Un climat d’incertitude plane autour des élections professionnelles de 2026 au Gabon. Lors de la conférence de presse tenue ce lundi 4 mai 2026, la Fédération des Travailleurs du Gabon (FETRAG) a exprimé de vives préoccupations face au silence persistant de la Commission nationale des élections professionnelles, notamment sur l’annonce des tendances des résultats, pourtant attendues dans les délais réglementaires.
Selon Jocelyn Louis Ngoma, Secrétaire Général de la FETRAG, le calendrier électoral n’a pas été respecté, en raison de multiples incohérences techniques constatées sur le terrain. Une situation qu’il juge préoccupante, car elle remet en cause la crédibilité même du processus électoral. Il rappelle que la Commission électorale dispose de la compétence de proclamer les résultats provisoires, et appelle cette dernière à assumer pleinement ses responsabilités.
La FETRAG va plus loin en estimant que les dysfonctionnements observés pourraient justifier une annulation pure et simple du scrutin. L’organisation syndicale accuse la Commission nationale des élections professionnelles d’avoir failli à ses missions, évoquant même une forme de boycott vis-à-vis du ministère de tutelle.
Pour étayer sa position, la FETRAG s’appuie sur l’Arrêté n° 000147/MTEFP/SG/DGTMOE/DTR du 26 avril 2001, qui encadre l’élection des délégués du personnel au Gabon. Ce texte fondamental définit les règles d’organisation du scrutin, le rôle des représentants des travailleurs dans le maintien de la paix sociale, ainsi que la structuration du processus électoral. Or, selon la fédération, plusieurs de ces dispositions n’ont pas été respectées.

Quelques membres de la FETRAG
Dans une déclaration ferme, Jocelyn Louis Ngoma a dénoncé une rupture grave dans la chaîne de gestion électorale :
«En se limitant à des interventions partielles, parfois inexistantes, la commission électorale a rompu cette chaîne.
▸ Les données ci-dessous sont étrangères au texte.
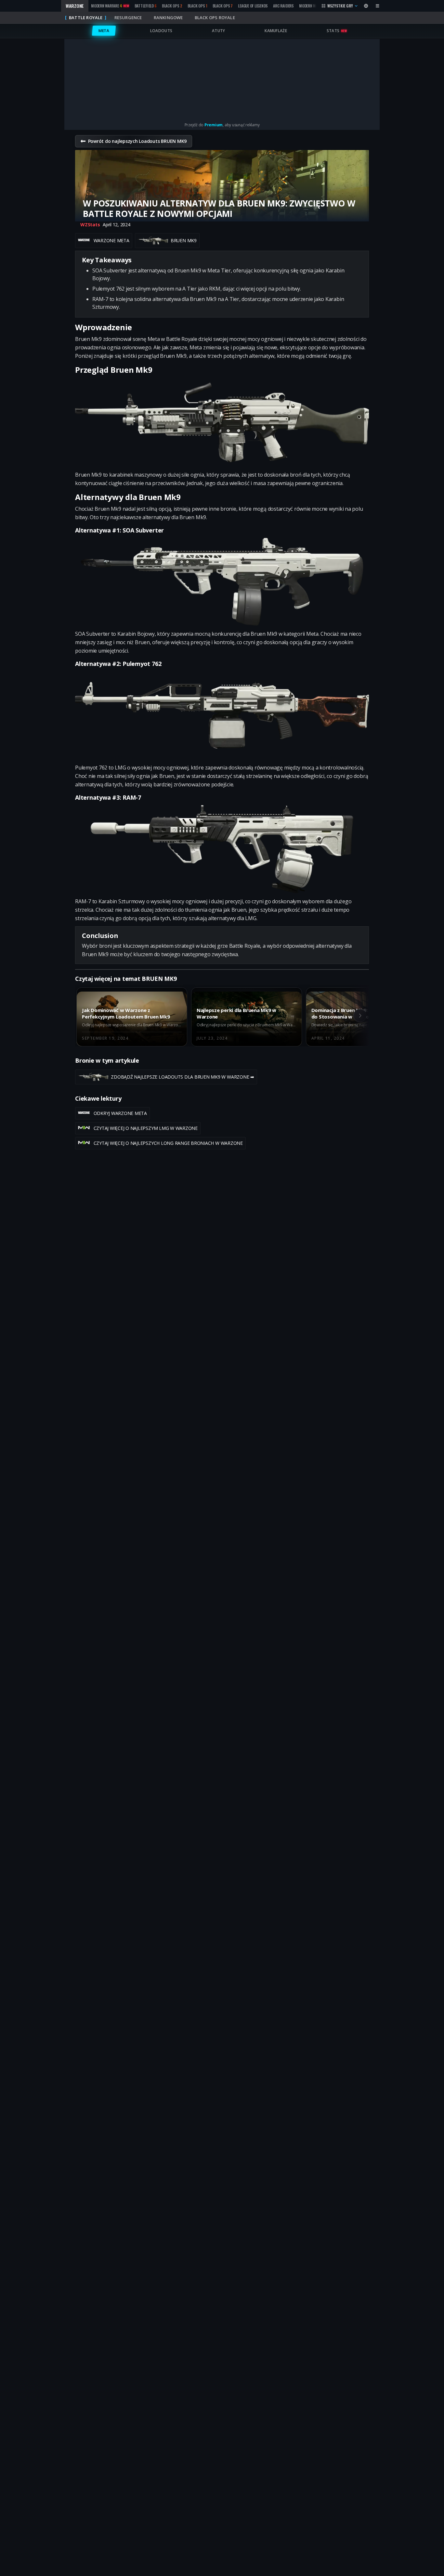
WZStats (90, 224)
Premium (213, 125)
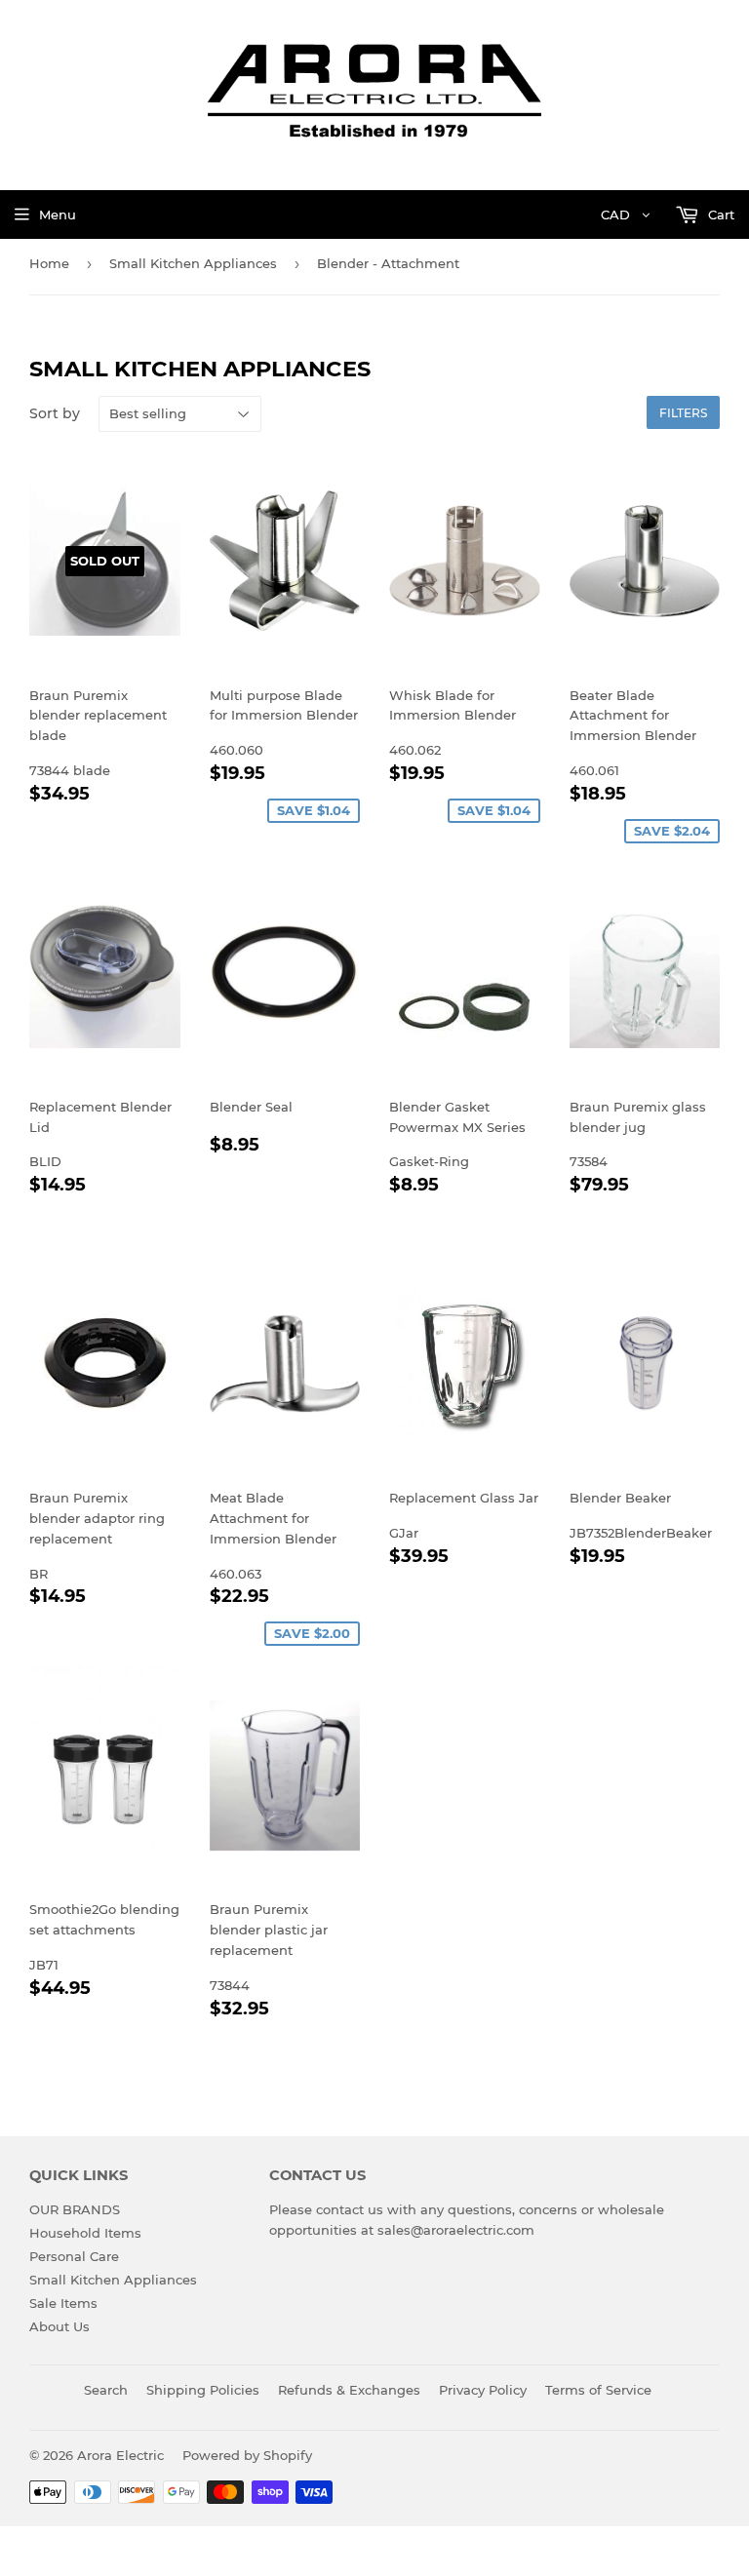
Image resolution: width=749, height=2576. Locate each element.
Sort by (54, 413)
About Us (59, 2326)
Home (49, 263)
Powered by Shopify (247, 2455)
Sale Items (63, 2303)
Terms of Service (598, 2390)
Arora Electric (120, 2455)
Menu (57, 214)
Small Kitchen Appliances (193, 263)
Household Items (85, 2233)
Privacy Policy (483, 2390)
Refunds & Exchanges (349, 2390)
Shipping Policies (202, 2390)
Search (106, 2390)
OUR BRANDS (74, 2209)
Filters (683, 413)
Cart (719, 214)
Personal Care (74, 2256)
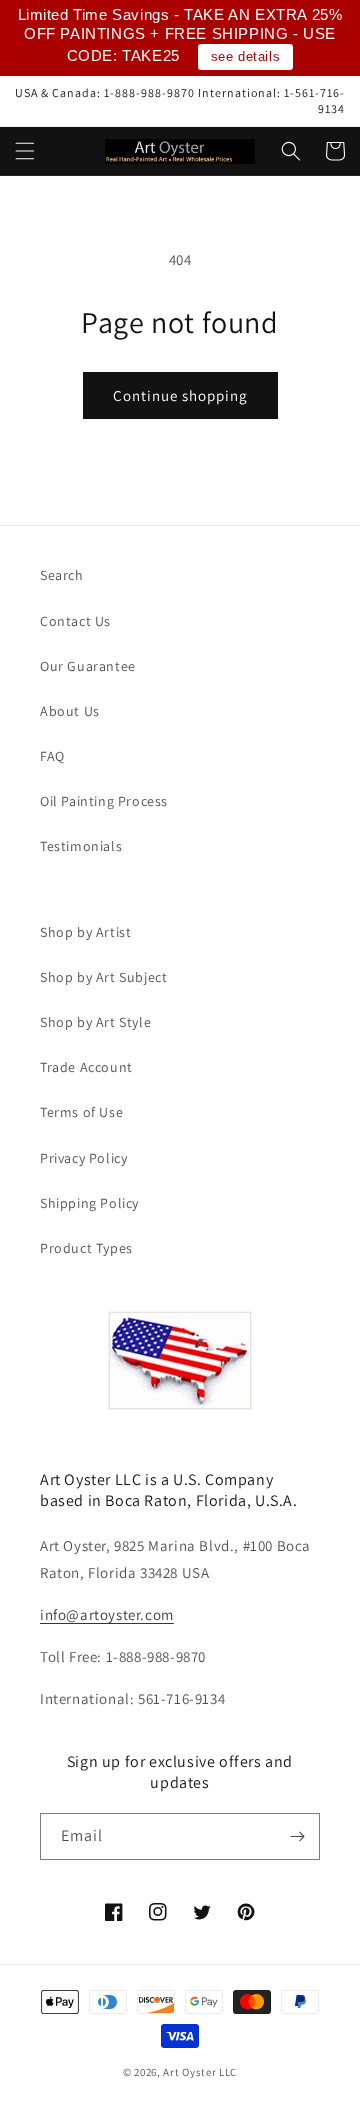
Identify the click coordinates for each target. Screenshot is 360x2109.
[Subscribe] (297, 1836)
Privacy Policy (83, 1158)
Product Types (86, 1248)
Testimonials (81, 846)
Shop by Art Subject (103, 977)
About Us (70, 711)
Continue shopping (180, 395)
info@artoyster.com (107, 1614)
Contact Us (75, 621)
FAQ (52, 756)
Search (62, 575)
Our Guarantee (88, 666)
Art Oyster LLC (200, 2072)
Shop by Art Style (95, 1022)
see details (246, 56)
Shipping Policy (89, 1203)
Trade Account (86, 1067)
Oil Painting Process (104, 801)
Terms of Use (81, 1112)
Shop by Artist (85, 932)
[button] (25, 151)
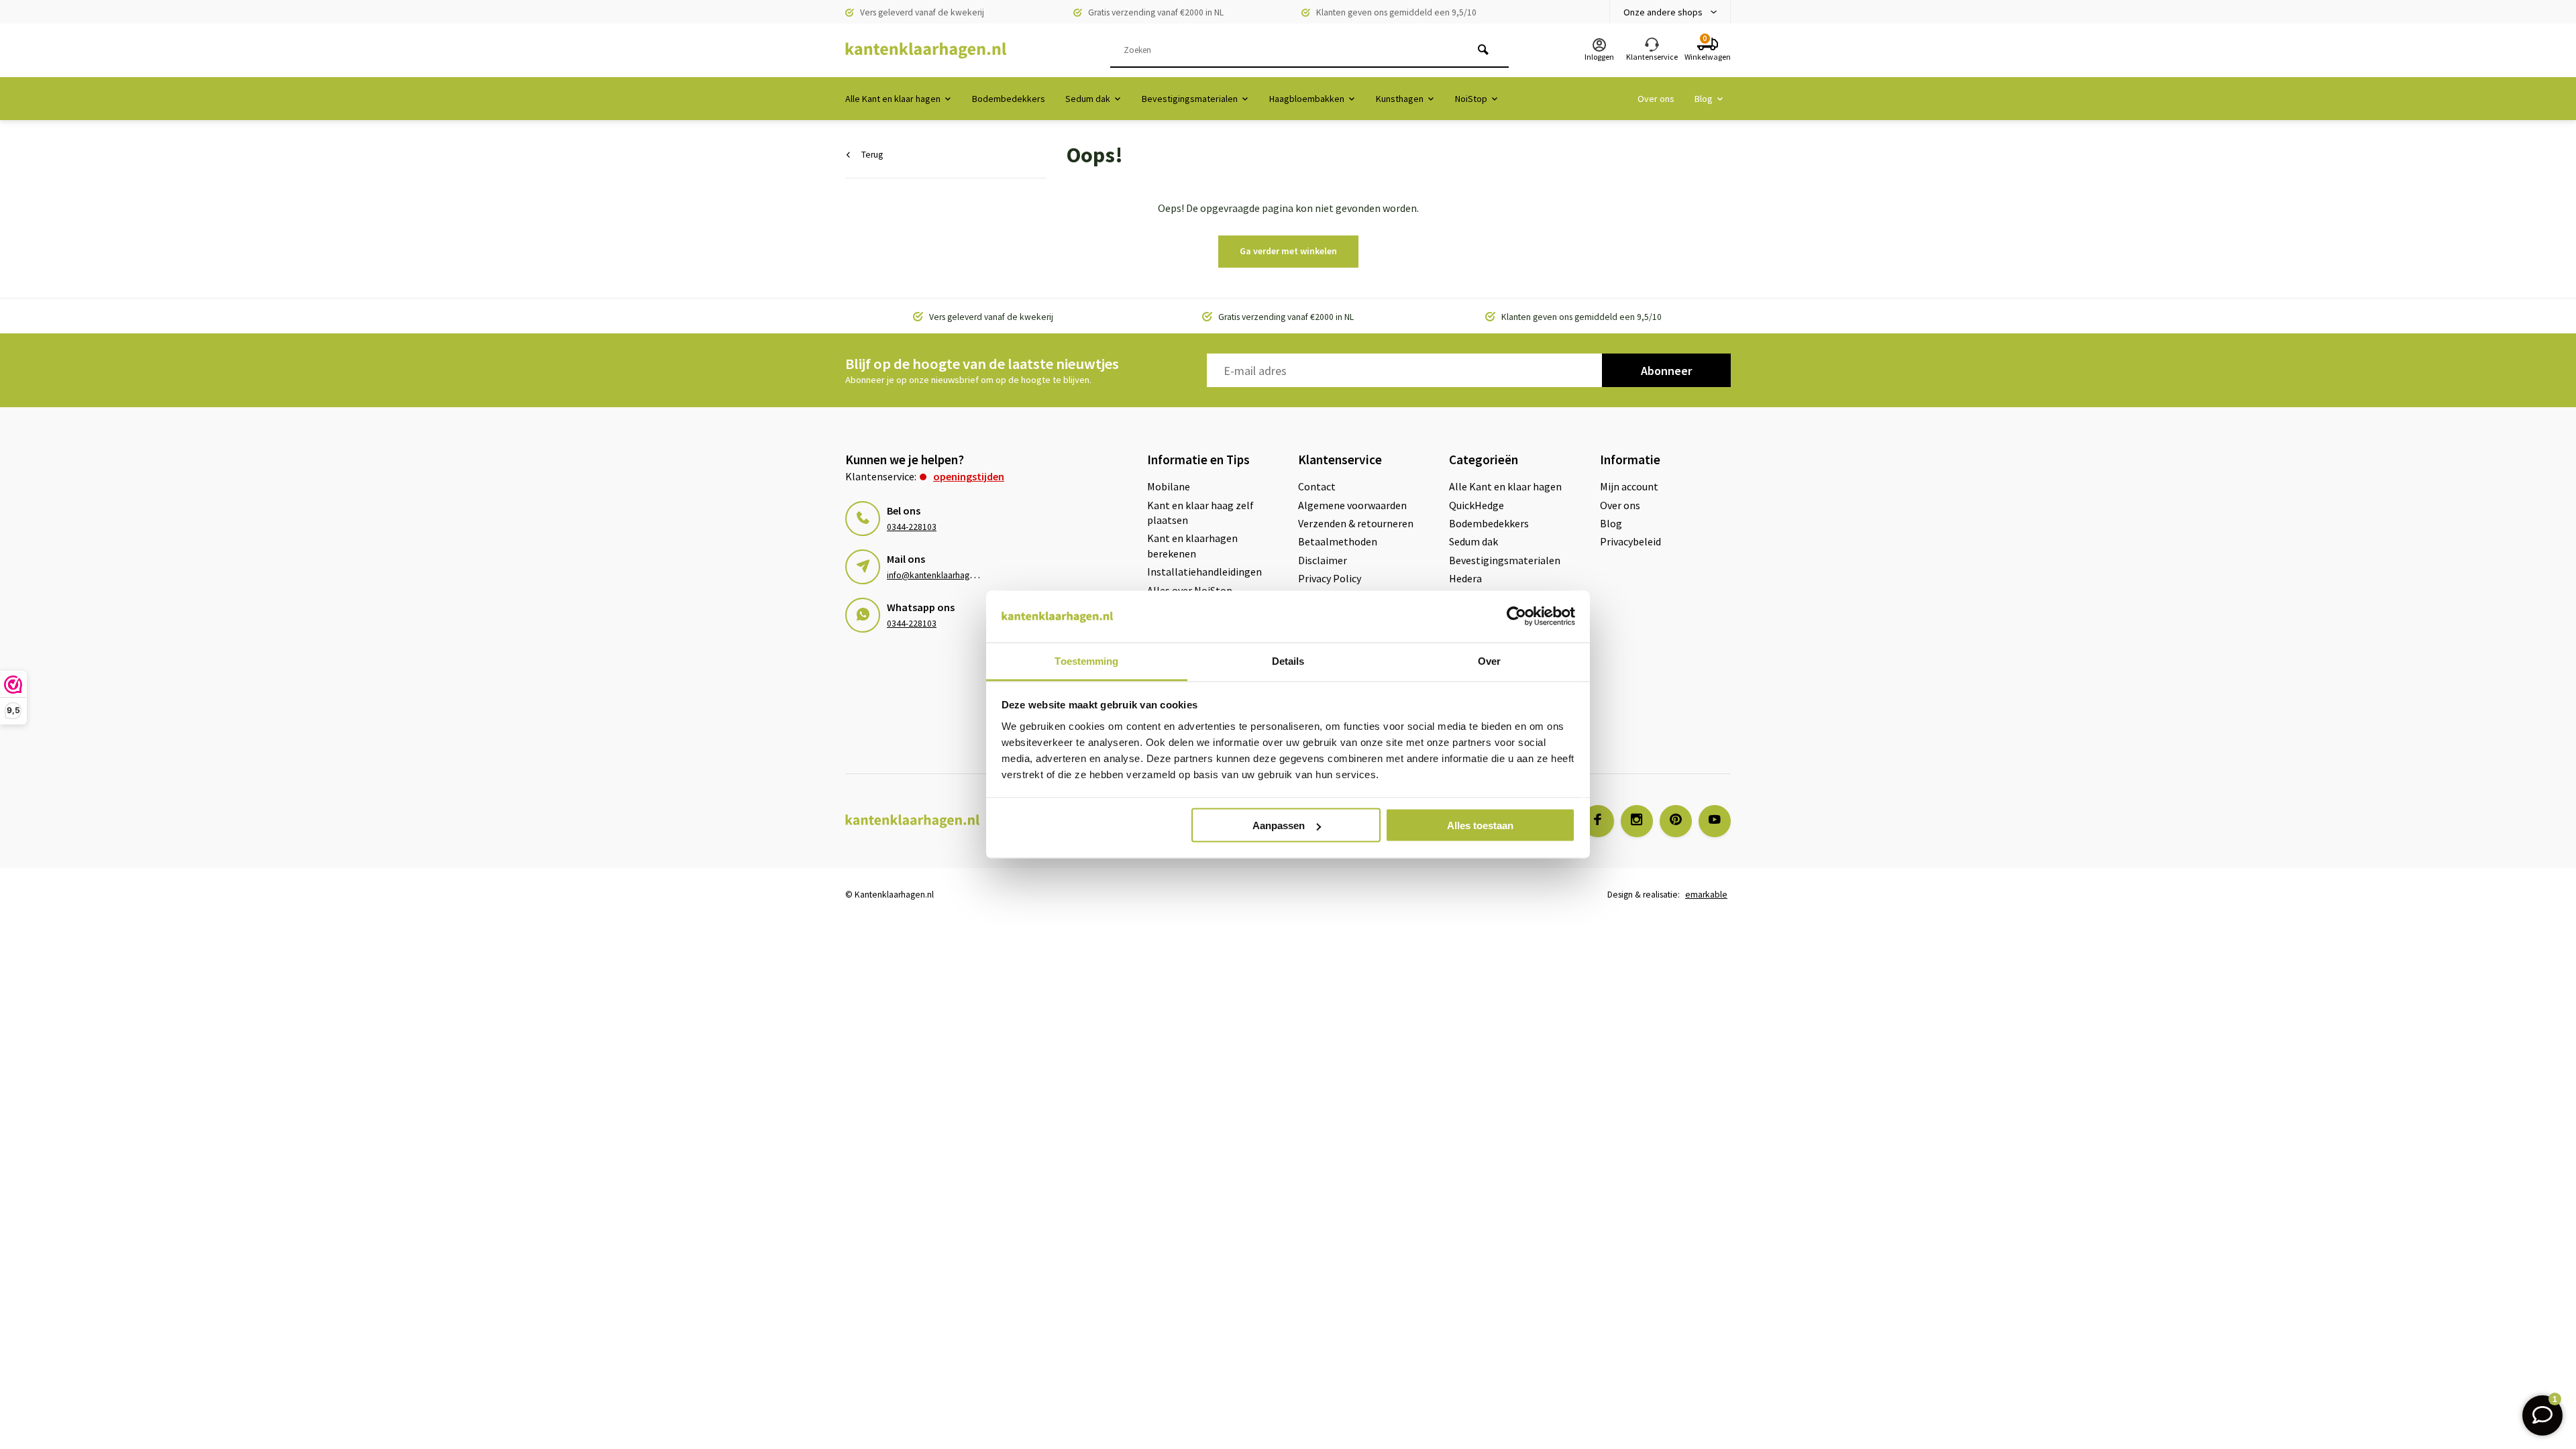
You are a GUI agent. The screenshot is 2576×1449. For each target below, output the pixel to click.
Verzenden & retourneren (1355, 523)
L’absence de structuration des données électorales, le défaut de remontée d’informations crédibles, ainsi que la carence dans l’appui technique et la décision ministérielle ont neutralisé l’ensemble des mécanismes d’aide à la décision. Ce manquement constitue un fondement sérieux d’annulation du scrutin. »
Parmi les principales incohérences relevées, la FETRAG cite :
l’absence d’un organe opérationnel fonctionnel dans le processus électoral ;
un déficit de coordination nationale ;
un processus livré à lui-même ;
une fragmentation révélatrice d’un échec global.
Sur le terrain, la situation apparaît contrastée. Dans le secteur privé, certaines entreprises ont réussi à mener à terme leurs élections, mais ces cas restent marginaux. Pour la FETRAG, ces réussites isolées ne reflètent pas l’efficacité d’un dispositif institutionnel, mais plutôt des initiatives individuelles d’employeurs.
En revanche, dans le secteur public, le constat est encore plus alarmant. La fédération évoque une absence totale de maîtrise du processus, un manque criant d’accompagnement technique et une impréparation générale face à un scrutin pourtant crucial pour la représentation des travailleurs.
Face à cette situation, la FETRAG appelle à une prise de responsabilité urgente des autorités compétentes afin de restaurer la crédibilité du processus électoral et garantir des élections transparentes, équitables et conformes aux textes en vigueur.